Records for the exercise:
>>>

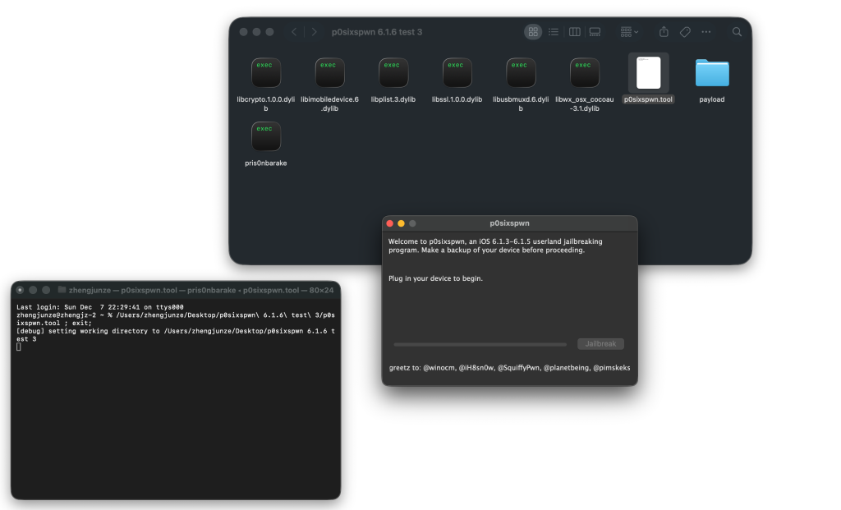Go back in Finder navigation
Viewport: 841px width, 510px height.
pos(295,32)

<<<
>>>

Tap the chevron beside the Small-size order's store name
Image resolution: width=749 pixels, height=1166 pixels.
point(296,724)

<<<
>>>

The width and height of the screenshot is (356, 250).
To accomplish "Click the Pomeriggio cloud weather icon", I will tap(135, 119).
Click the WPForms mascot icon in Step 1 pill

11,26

<<<

What is needed:
Please rewrite the entries from the line with "Tap the chevron" through the line with "point(296,724)", changing "store name" to "shop name" and leaving everything else as it is.

Result for this exercise:
Tap the chevron beside the Small-size order's shop name
Image resolution: width=749 pixels, height=1166 pixels.
point(296,724)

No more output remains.